[Stored items]
---+---
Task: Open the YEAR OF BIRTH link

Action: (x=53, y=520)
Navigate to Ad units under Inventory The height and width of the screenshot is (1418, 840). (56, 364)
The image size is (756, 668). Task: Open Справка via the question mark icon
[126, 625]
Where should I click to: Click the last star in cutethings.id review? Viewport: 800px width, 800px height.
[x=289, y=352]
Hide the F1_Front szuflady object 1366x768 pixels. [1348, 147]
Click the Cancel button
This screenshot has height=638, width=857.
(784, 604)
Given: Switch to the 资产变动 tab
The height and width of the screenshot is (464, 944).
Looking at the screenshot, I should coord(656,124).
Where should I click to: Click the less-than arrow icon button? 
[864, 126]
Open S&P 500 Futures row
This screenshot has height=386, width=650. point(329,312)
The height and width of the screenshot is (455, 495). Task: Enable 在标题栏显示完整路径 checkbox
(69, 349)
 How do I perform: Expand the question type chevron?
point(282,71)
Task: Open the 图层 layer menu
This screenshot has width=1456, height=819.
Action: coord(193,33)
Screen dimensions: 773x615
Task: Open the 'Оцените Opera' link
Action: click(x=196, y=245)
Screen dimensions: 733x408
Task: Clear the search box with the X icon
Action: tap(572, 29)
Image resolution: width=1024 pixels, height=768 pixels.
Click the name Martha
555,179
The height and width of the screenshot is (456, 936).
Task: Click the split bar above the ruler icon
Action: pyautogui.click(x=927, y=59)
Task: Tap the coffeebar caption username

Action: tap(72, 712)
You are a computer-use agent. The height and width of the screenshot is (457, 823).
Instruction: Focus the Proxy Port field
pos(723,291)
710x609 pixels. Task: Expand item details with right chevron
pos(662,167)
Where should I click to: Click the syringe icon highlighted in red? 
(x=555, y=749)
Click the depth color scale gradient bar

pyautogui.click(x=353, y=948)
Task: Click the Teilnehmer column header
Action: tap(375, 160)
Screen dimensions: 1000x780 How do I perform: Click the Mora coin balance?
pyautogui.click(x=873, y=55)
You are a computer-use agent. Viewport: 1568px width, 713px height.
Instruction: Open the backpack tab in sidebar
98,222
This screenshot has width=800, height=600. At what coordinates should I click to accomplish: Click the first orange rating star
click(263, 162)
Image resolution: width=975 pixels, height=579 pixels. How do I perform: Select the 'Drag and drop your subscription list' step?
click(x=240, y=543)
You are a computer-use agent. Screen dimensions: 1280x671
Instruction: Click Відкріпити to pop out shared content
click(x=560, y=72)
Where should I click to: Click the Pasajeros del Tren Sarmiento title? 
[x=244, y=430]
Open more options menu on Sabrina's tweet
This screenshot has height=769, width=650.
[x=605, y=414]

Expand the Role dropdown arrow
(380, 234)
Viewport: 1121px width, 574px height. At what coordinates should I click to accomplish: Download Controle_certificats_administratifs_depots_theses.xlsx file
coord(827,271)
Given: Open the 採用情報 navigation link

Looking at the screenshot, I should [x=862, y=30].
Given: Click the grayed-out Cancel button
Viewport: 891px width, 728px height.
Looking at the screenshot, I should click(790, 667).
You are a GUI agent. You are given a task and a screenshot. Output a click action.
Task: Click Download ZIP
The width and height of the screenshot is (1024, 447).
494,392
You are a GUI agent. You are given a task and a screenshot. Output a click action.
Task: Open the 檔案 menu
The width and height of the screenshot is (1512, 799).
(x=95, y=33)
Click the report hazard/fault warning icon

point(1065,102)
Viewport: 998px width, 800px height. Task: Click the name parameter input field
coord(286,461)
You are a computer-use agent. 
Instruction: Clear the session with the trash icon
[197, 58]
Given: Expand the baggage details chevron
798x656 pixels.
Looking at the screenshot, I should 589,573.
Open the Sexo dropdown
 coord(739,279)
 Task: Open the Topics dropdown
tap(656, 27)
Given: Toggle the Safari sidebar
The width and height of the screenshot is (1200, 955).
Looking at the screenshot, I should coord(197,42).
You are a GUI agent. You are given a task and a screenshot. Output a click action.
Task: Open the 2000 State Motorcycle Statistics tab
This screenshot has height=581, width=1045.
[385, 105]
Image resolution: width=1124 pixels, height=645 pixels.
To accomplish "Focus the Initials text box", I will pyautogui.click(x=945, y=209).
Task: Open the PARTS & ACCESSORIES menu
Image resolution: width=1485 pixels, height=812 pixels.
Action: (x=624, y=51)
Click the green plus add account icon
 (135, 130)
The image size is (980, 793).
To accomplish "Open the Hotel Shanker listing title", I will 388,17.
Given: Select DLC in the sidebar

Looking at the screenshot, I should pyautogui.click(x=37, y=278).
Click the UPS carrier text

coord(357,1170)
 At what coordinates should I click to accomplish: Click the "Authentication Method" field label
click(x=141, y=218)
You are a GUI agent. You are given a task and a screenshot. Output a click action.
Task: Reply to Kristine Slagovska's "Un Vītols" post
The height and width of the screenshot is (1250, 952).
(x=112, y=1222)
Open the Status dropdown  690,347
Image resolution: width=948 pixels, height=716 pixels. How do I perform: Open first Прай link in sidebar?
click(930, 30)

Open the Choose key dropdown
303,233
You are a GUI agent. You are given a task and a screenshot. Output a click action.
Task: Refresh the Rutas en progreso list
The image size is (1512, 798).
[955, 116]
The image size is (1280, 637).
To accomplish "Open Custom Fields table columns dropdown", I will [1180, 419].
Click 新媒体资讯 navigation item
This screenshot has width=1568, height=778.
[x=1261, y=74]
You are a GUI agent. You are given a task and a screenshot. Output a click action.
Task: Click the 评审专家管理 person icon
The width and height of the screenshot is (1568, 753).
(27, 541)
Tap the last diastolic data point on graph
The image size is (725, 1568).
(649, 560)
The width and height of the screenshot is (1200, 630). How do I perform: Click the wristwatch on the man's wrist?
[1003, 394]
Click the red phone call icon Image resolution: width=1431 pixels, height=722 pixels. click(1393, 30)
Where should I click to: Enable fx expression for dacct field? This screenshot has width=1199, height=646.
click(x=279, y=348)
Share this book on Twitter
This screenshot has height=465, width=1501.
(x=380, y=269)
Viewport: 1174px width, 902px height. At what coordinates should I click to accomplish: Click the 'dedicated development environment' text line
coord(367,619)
---+---
> EXERCISE BRIEF:
Return all of the data above, keeping every line exactly as it appears.

> RESULT FOR THIS TASK:
Task: Open the YEAR OF BIRTH link

Action: (x=53, y=520)
Navigate to Ad units under Inventory The height and width of the screenshot is (1418, 840). (56, 364)
The image size is (756, 668). Task: Open Справка via the question mark icon
[126, 625]
Where should I click to: Click the last star in cutethings.id review? Viewport: 800px width, 800px height.
[x=289, y=352]
Hide the F1_Front szuflady object 1366x768 pixels. [1348, 147]
Click the Cancel button
This screenshot has height=638, width=857.
(784, 604)
Given: Switch to the 资产变动 tab
The height and width of the screenshot is (464, 944).
Looking at the screenshot, I should coord(656,124).
Where should I click to: Click the less-than arrow icon button? 
[864, 126]
Open S&P 500 Futures row
This screenshot has height=386, width=650. point(329,312)
The height and width of the screenshot is (455, 495). Task: Enable 在标题栏显示完整路径 checkbox
(69, 349)
 How do I perform: Expand the question type chevron?
point(282,71)
Task: Open the 图层 layer menu
This screenshot has width=1456, height=819.
Action: coord(193,33)
Screen dimensions: 773x615
Task: Open the 'Оцените Opera' link
Action: click(x=196, y=245)
Screen dimensions: 733x408
Task: Clear the search box with the X icon
Action: tap(572, 29)
Image resolution: width=1024 pixels, height=768 pixels.
Click the name Martha
555,179
The height and width of the screenshot is (456, 936).
Task: Click the split bar above the ruler icon
Action: pyautogui.click(x=927, y=59)
Task: Tap the coffeebar caption username

Action: tap(72, 712)
You are a computer-use agent. The height and width of the screenshot is (457, 823).
Instruction: Focus the Proxy Port field
pos(723,291)
710x609 pixels. Task: Expand item details with right chevron
pos(662,167)
Where should I click to: Click the syringe icon highlighted in red? 
(x=555, y=749)
Click the depth color scale gradient bar

pyautogui.click(x=353, y=948)
Task: Click the Teilnehmer column header
Action: tap(375, 160)
Screen dimensions: 1000x780 How do I perform: Click the Mora coin balance?
pyautogui.click(x=873, y=55)
You are a computer-use agent. Viewport: 1568px width, 713px height.
Instruction: Open the backpack tab in sidebar
98,222
This screenshot has width=800, height=600. At what coordinates should I click to accomplish: Click the first orange rating star
click(263, 162)
Image resolution: width=975 pixels, height=579 pixels. How do I perform: Select the 'Drag and drop your subscription list' step?
click(x=240, y=543)
You are a computer-use agent. Screen dimensions: 1280x671
Instruction: Click Відкріпити to pop out shared content
click(x=560, y=72)
Where should I click to: Click the Pasajeros del Tren Sarmiento title? 
[x=244, y=430]
Open more options menu on Sabrina's tweet
This screenshot has height=769, width=650.
[x=605, y=414]

Expand the Role dropdown arrow
(380, 234)
Viewport: 1121px width, 574px height. At what coordinates should I click to accomplish: Download Controle_certificats_administratifs_depots_theses.xlsx file
coord(827,271)
Given: Open the 採用情報 navigation link

Looking at the screenshot, I should [x=862, y=30].
Given: Click the grayed-out Cancel button
Viewport: 891px width, 728px height.
Looking at the screenshot, I should click(790, 667).
You are a GUI agent. You are given a task and a screenshot. Output a click action.
Task: Click Download ZIP
The width and height of the screenshot is (1024, 447).
494,392
You are a GUI agent. You are given a task and a screenshot. Output a click action.
Task: Open the 檔案 menu
The width and height of the screenshot is (1512, 799).
(x=95, y=33)
Click the report hazard/fault warning icon

point(1065,102)
Viewport: 998px width, 800px height. Task: Click the name parameter input field
coord(286,461)
You are a computer-use agent. 
Instruction: Clear the session with the trash icon
[197, 58]
Given: Expand the baggage details chevron
798x656 pixels.
Looking at the screenshot, I should 589,573.
Open the Sexo dropdown
 coord(739,279)
 Task: Open the Topics dropdown
tap(656, 27)
Given: Toggle the Safari sidebar
The width and height of the screenshot is (1200, 955).
Looking at the screenshot, I should coord(197,42).
You are a GUI agent. You are given a task and a screenshot. Output a click action.
Task: Open the 2000 State Motorcycle Statistics tab
This screenshot has height=581, width=1045.
[385, 105]
Image resolution: width=1124 pixels, height=645 pixels.
To accomplish "Focus the Initials text box", I will pyautogui.click(x=945, y=209).
Task: Open the PARTS & ACCESSORIES menu
Image resolution: width=1485 pixels, height=812 pixels.
Action: (x=624, y=51)
Click the green plus add account icon
 (135, 130)
The image size is (980, 793).
To accomplish "Open the Hotel Shanker listing title", I will 388,17.
Given: Select DLC in the sidebar

Looking at the screenshot, I should pyautogui.click(x=37, y=278).
Click the UPS carrier text

coord(357,1170)
 At what coordinates should I click to accomplish: Click the "Authentication Method" field label
click(x=141, y=218)
You are a GUI agent. You are given a task and a screenshot. Output a click action.
Task: Reply to Kristine Slagovska's "Un Vītols" post
The height and width of the screenshot is (1250, 952).
(x=112, y=1222)
Open the Status dropdown  690,347
Image resolution: width=948 pixels, height=716 pixels. How do I perform: Open first Прай link in sidebar?
click(930, 30)

Open the Choose key dropdown
303,233
You are a GUI agent. You are given a task and a screenshot. Output a click action.
Task: Refresh the Rutas en progreso list
The image size is (1512, 798).
[955, 116]
The image size is (1280, 637).
To accomplish "Open Custom Fields table columns dropdown", I will [1180, 419].
Click 新媒体资讯 navigation item
This screenshot has width=1568, height=778.
[x=1261, y=74]
You are a GUI agent. You are given a task and a screenshot. Output a click action.
Task: Click the 评审专家管理 person icon
The width and height of the screenshot is (1568, 753).
(27, 541)
Tap the last diastolic data point on graph
The image size is (725, 1568).
(649, 560)
The width and height of the screenshot is (1200, 630). How do I perform: Click the wristwatch on the man's wrist?
[1003, 394]
Click the red phone call icon Image resolution: width=1431 pixels, height=722 pixels. click(1393, 30)
Where should I click to: Enable fx expression for dacct field? This screenshot has width=1199, height=646.
click(x=279, y=348)
Share this book on Twitter
This screenshot has height=465, width=1501.
(x=380, y=269)
Viewport: 1174px width, 902px height. At what coordinates should I click to accomplish: Click the 'dedicated development environment' text line
coord(367,619)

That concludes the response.